Une femme accompagnée peut, par exemple, venir avec un projet très précis, comme travailler de nuit en usine tout en préparant son permis. Un autre peut envisager une reconversion dans la coiffure après un parcours migratoire. Dans les deux cas, l’accompagnement ne consiste pas à valider ou invalider immédiatement le projet, mais à l’explorer avec la personne, à identifier les étapes possibles, les ressources mobilisables, les ajustements nécessaires. 

C’est souvent ce cheminement qui permet aux personnes de reprendre confiance et de retrouver une capacité à se projeter. 

Quels premiers enseignements tirez-vous aujourd’hui de cette expérience ? 

Cette démarche confirme l’intérêt de partir des aspirations des personnes, même lorsqu’elles semblent fragiles ou éloignées des attentes habituelles du marché du travail. Elle montre aussi l’importance de l’aller-vers, qui est au cœur de la méthode IPS. Les job coachs ne reçoivent pas les personnes dans un bureau : ils vont à leur rencontre dans les lieux où elles se sentent à l’aise, qu’il s’agisse de leur domicile, d’une agence France Travail, d’un café ou d’un espace public. Cette proximité facilite la création d’une relation de confiance et permet souvent d’engager plus facilement les personnes dans la démarche. 

Cette approche demande du temps, une forte coordination avec les partenaires et la capacité à accepter que les parcours avancent par étapes.

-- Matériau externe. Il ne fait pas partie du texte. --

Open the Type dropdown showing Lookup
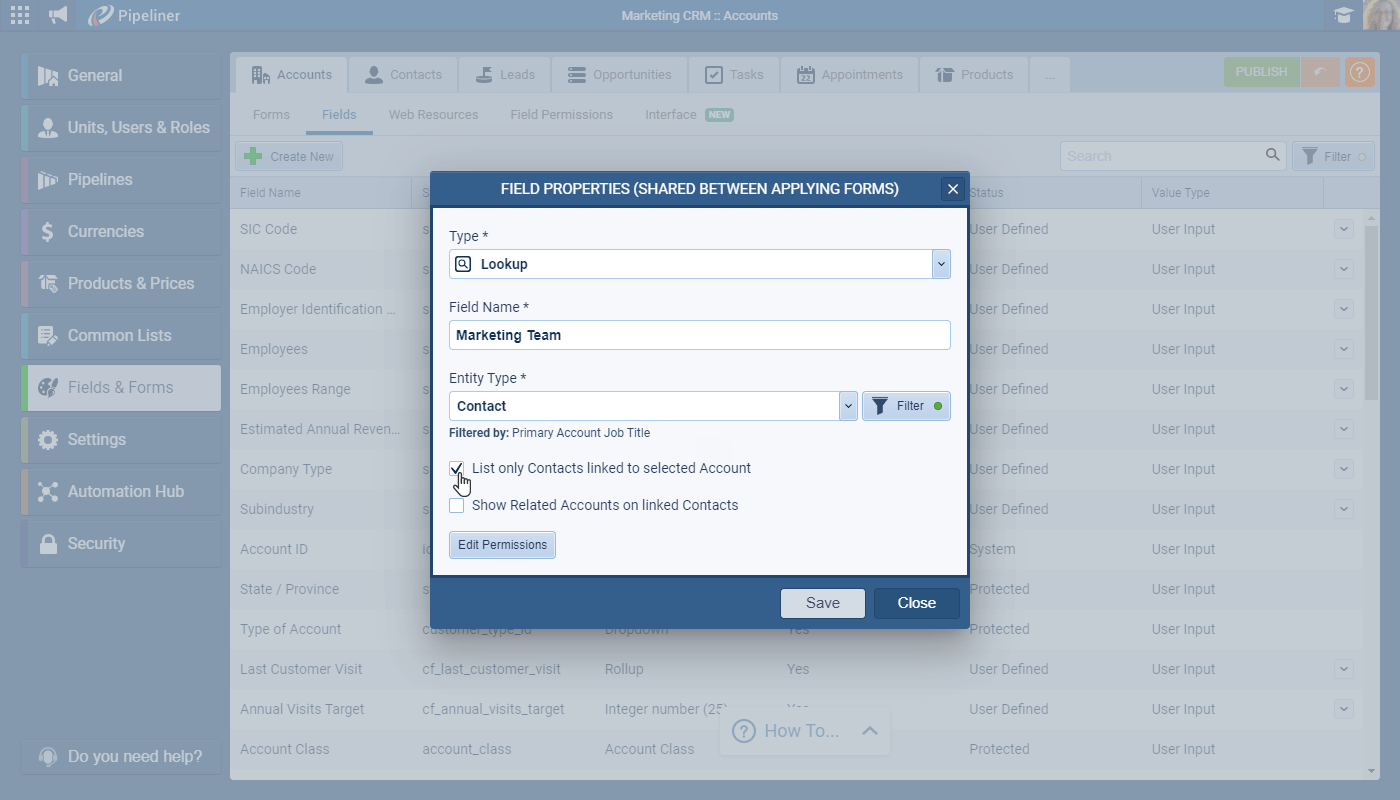1400x800 pixels. [x=940, y=263]
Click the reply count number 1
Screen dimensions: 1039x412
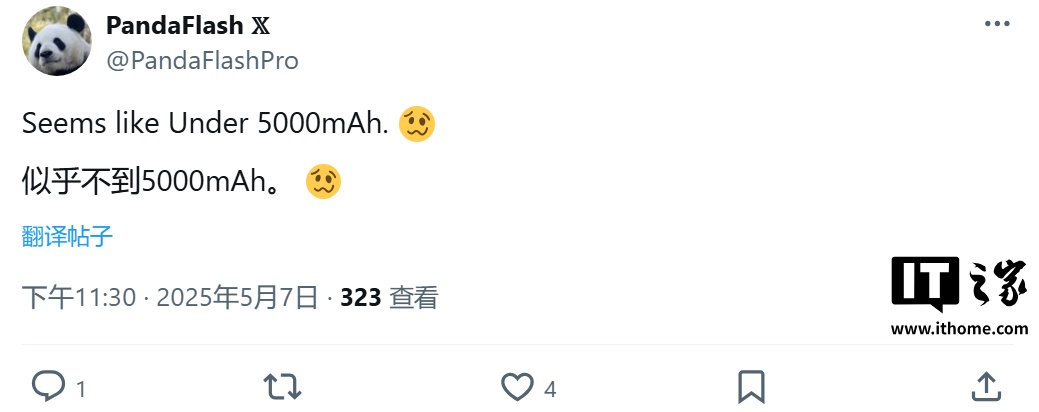[x=81, y=388]
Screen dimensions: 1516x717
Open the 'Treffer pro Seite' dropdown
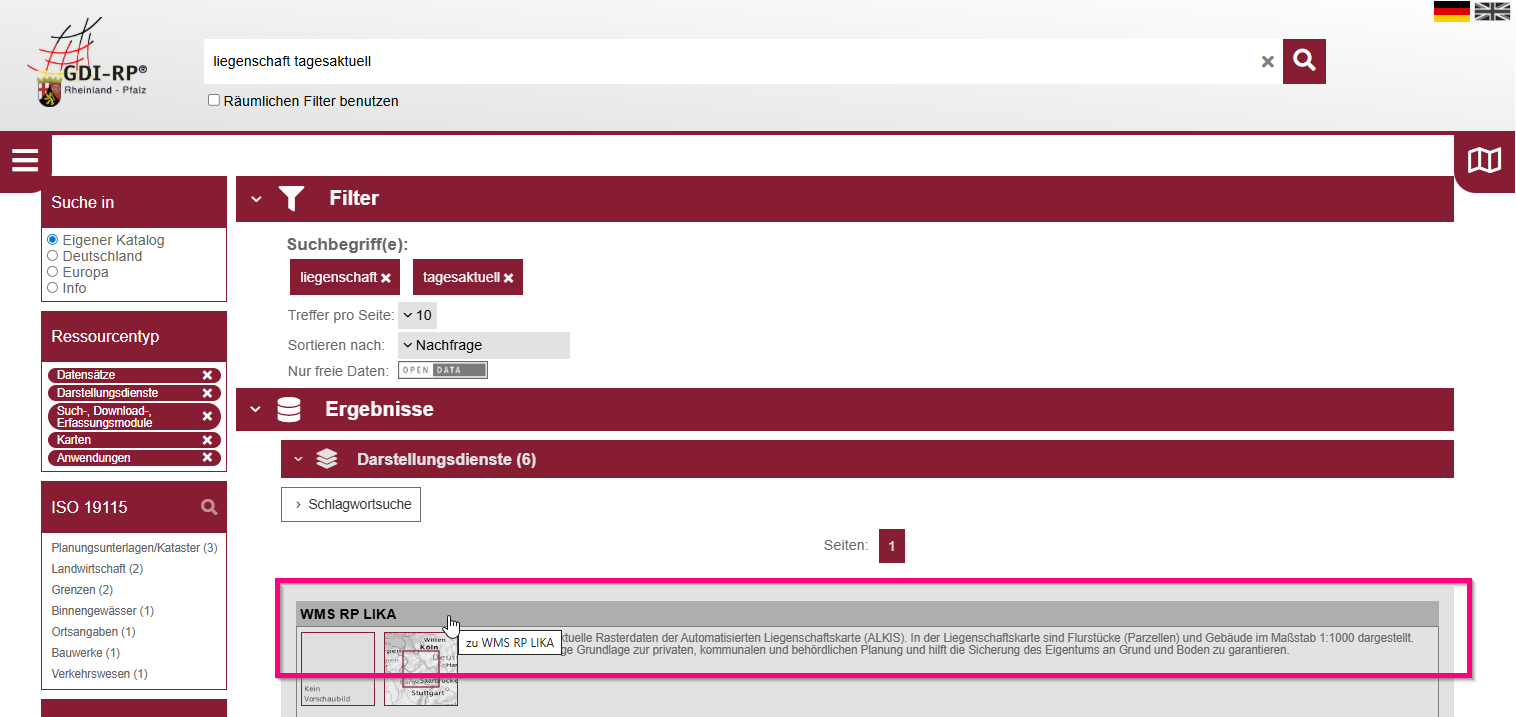pos(417,315)
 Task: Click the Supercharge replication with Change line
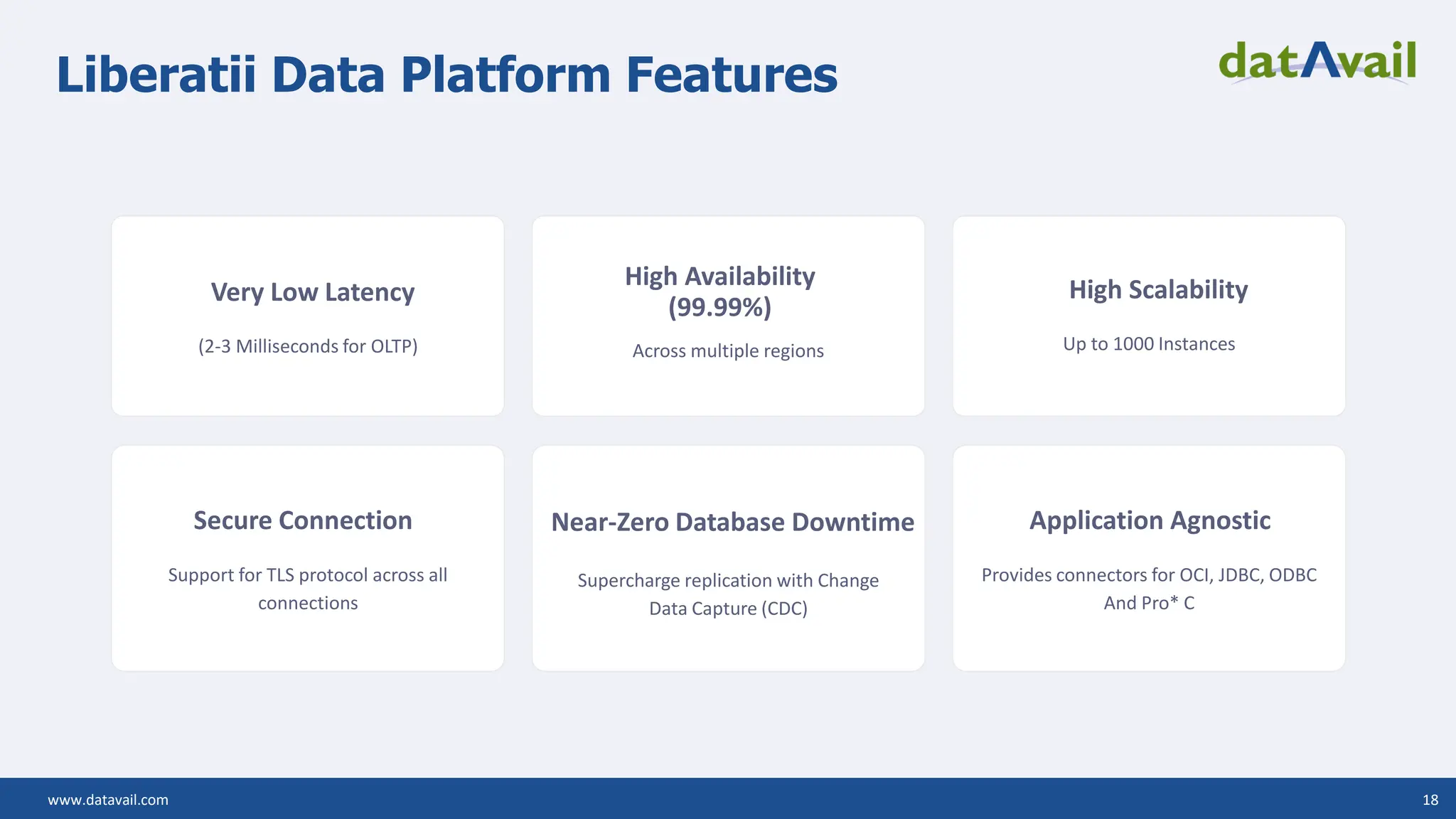point(728,580)
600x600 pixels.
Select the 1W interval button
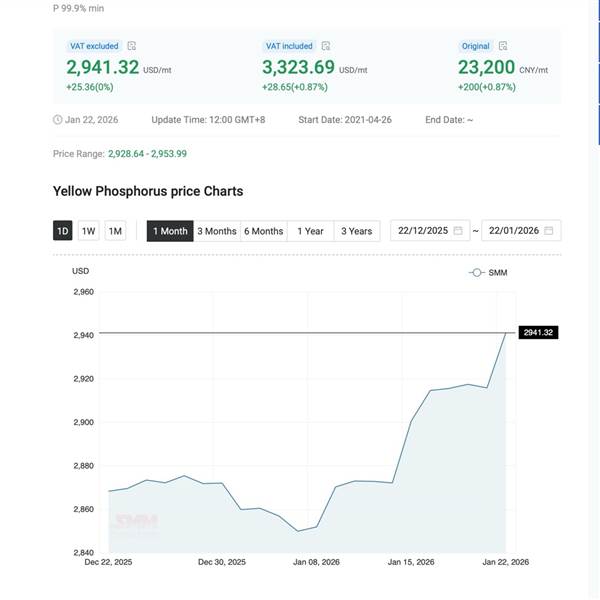89,231
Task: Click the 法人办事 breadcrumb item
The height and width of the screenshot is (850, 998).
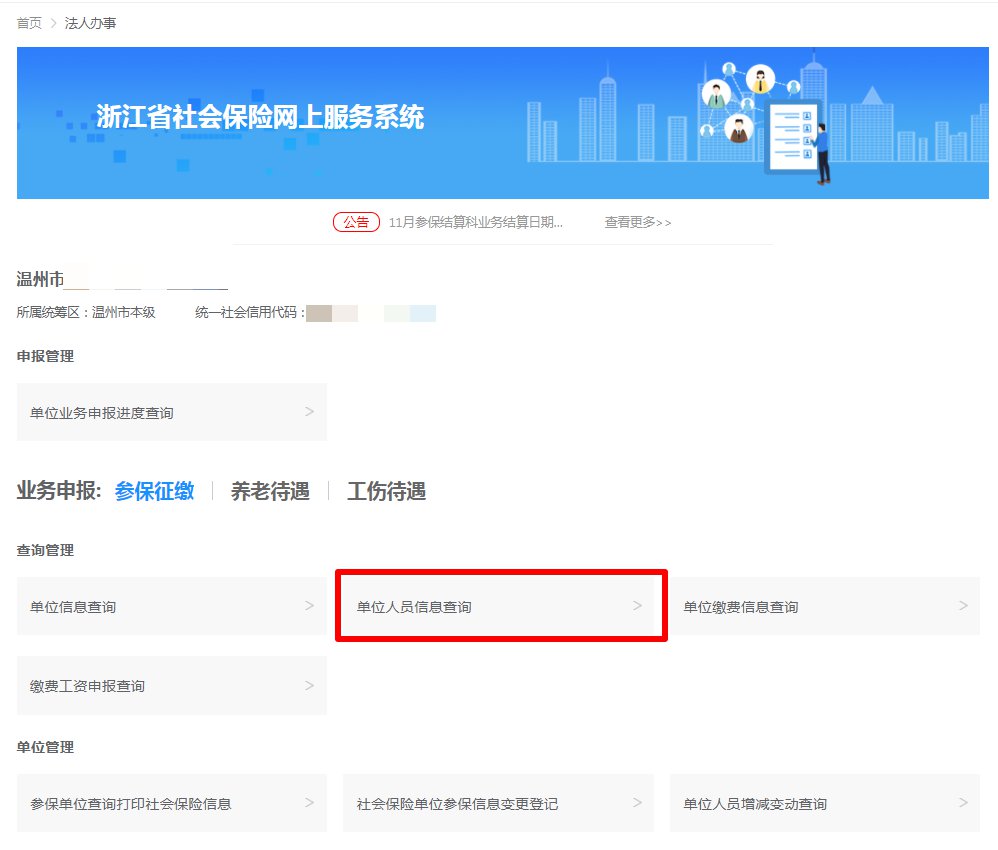Action: (x=90, y=23)
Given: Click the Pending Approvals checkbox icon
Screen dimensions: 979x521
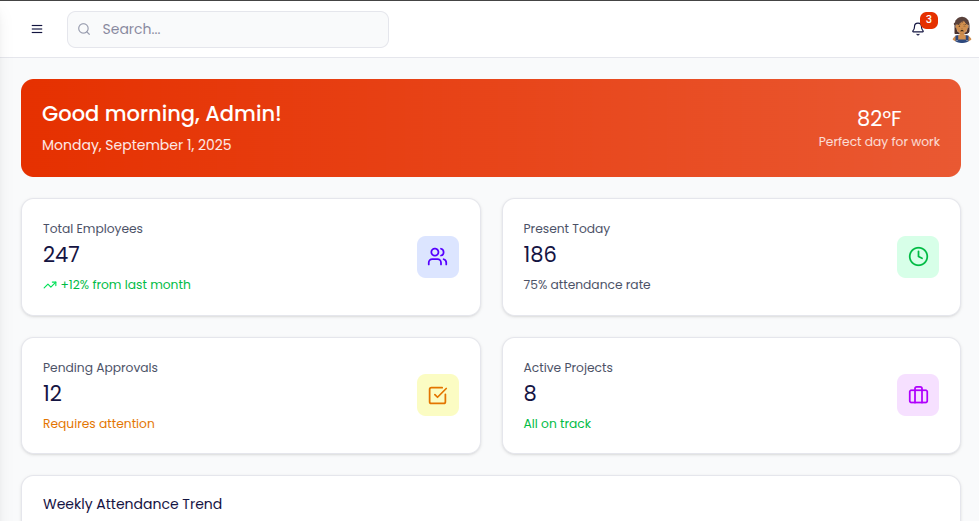Looking at the screenshot, I should pos(438,395).
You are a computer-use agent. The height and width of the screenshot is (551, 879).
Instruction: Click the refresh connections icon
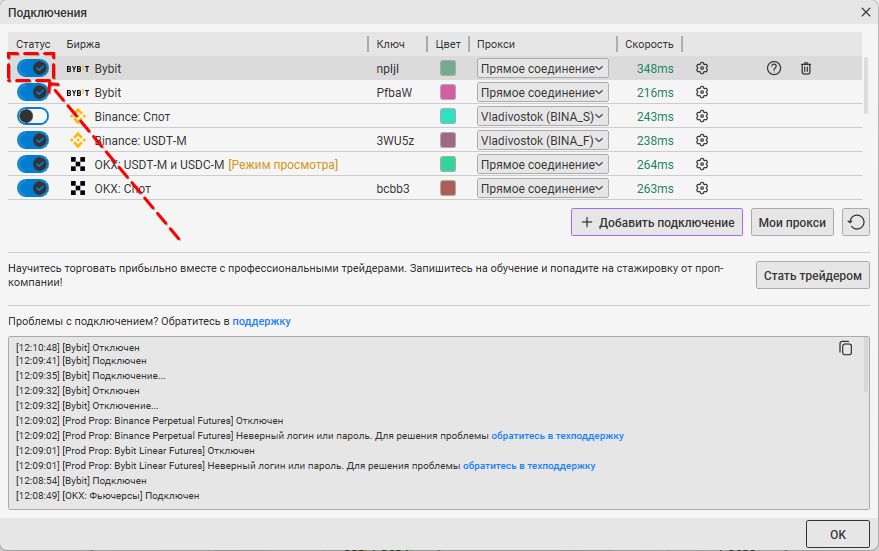(x=855, y=222)
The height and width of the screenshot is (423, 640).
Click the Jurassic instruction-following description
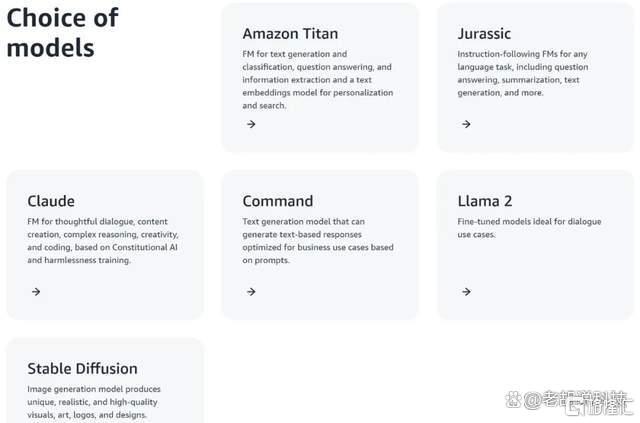(523, 73)
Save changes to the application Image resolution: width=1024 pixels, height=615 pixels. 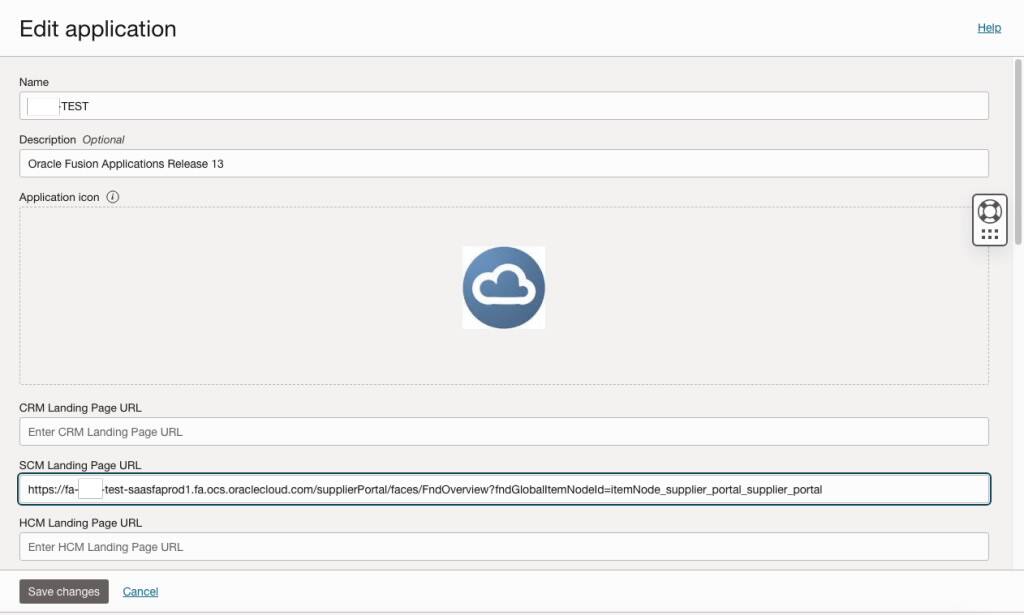(63, 591)
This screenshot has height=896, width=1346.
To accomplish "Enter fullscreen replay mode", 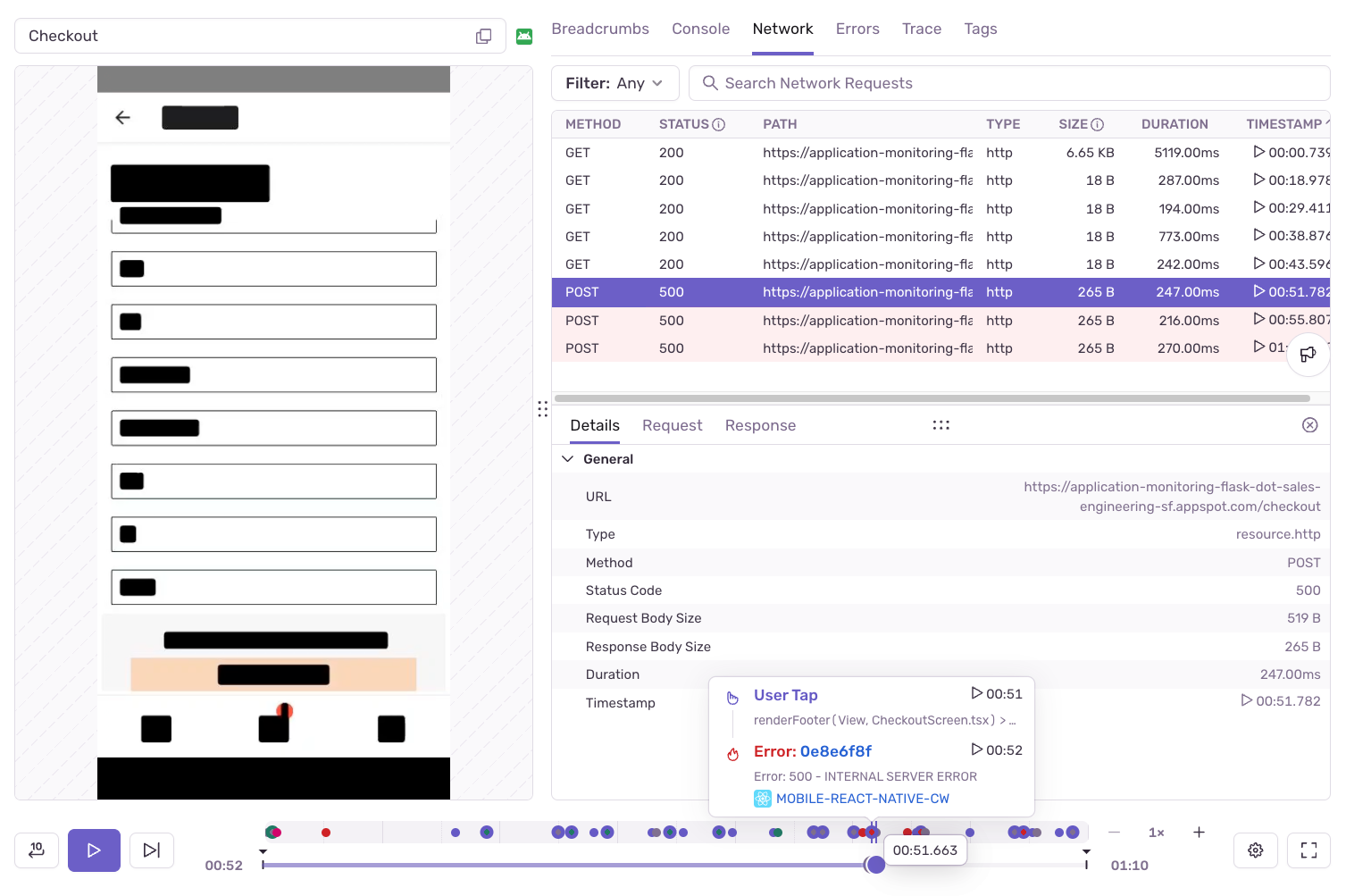I will tap(1308, 850).
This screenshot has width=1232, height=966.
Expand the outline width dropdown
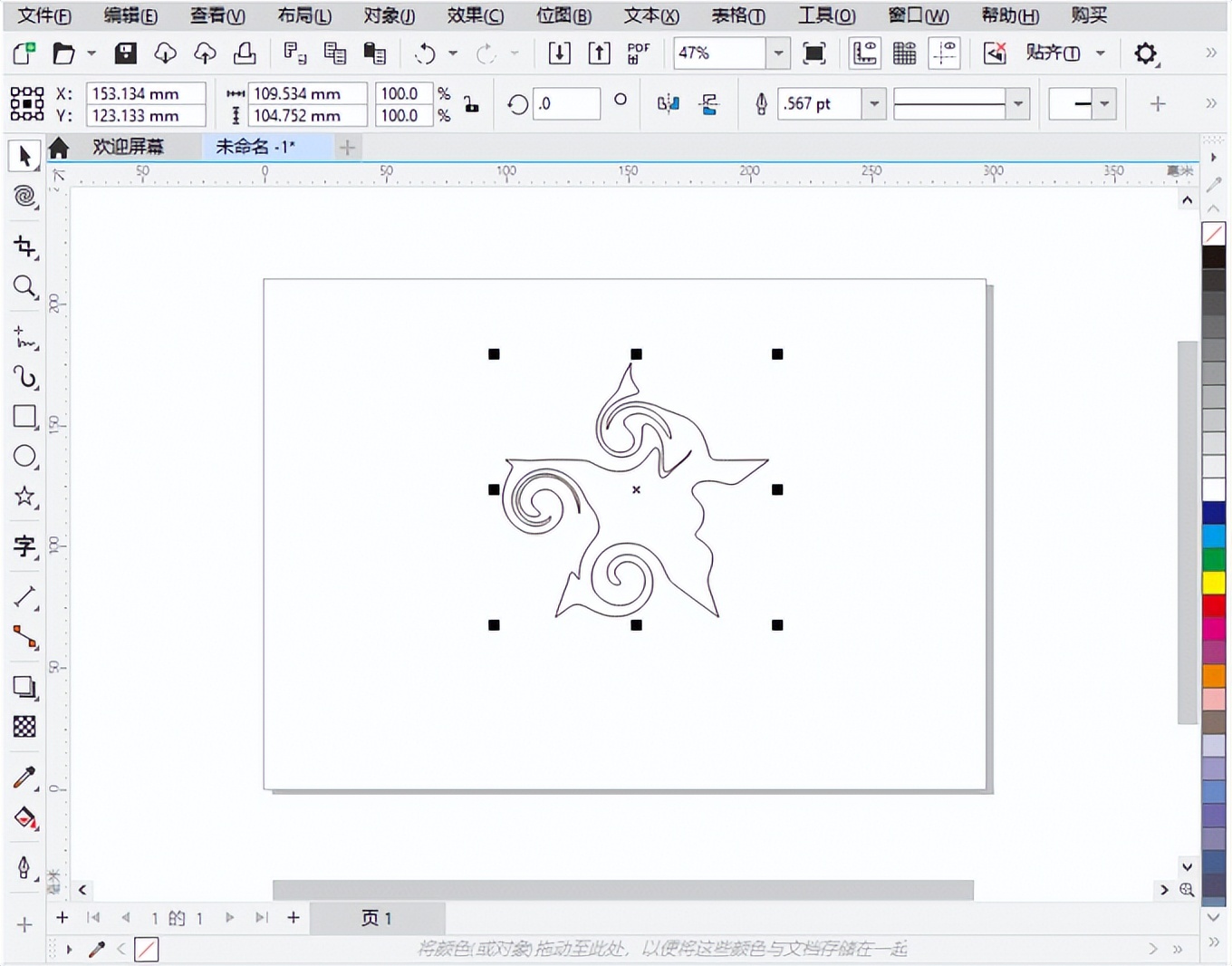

Elle permet de remettre en mouvement des personnes qui, sans cet accompagnement, ne franchiraient pas forcément certaines étapes. 

Elle montre aussi certaines limites. Même si l’accompagnement n’est pas centré sur la levée des freins, certaines difficultés liées à la santé, à la maîtrise de la langue, à la mobilité ou à la situation administrative peuvent rester complexes à dépasser dans le temps du projet, limité à douze mois. 

Pour autant, l’expérience confirme qu’il ne faut pas toujours attendre que toutes les conditions soient réunies pour agir. Permettre aux personnes de tester, d’essayer, de rencontrer des professionnels ou d’explorer une piste contribue déjà à renforcer leur pouvoir d’agir et leur capacité à construire la suite de leur parcours.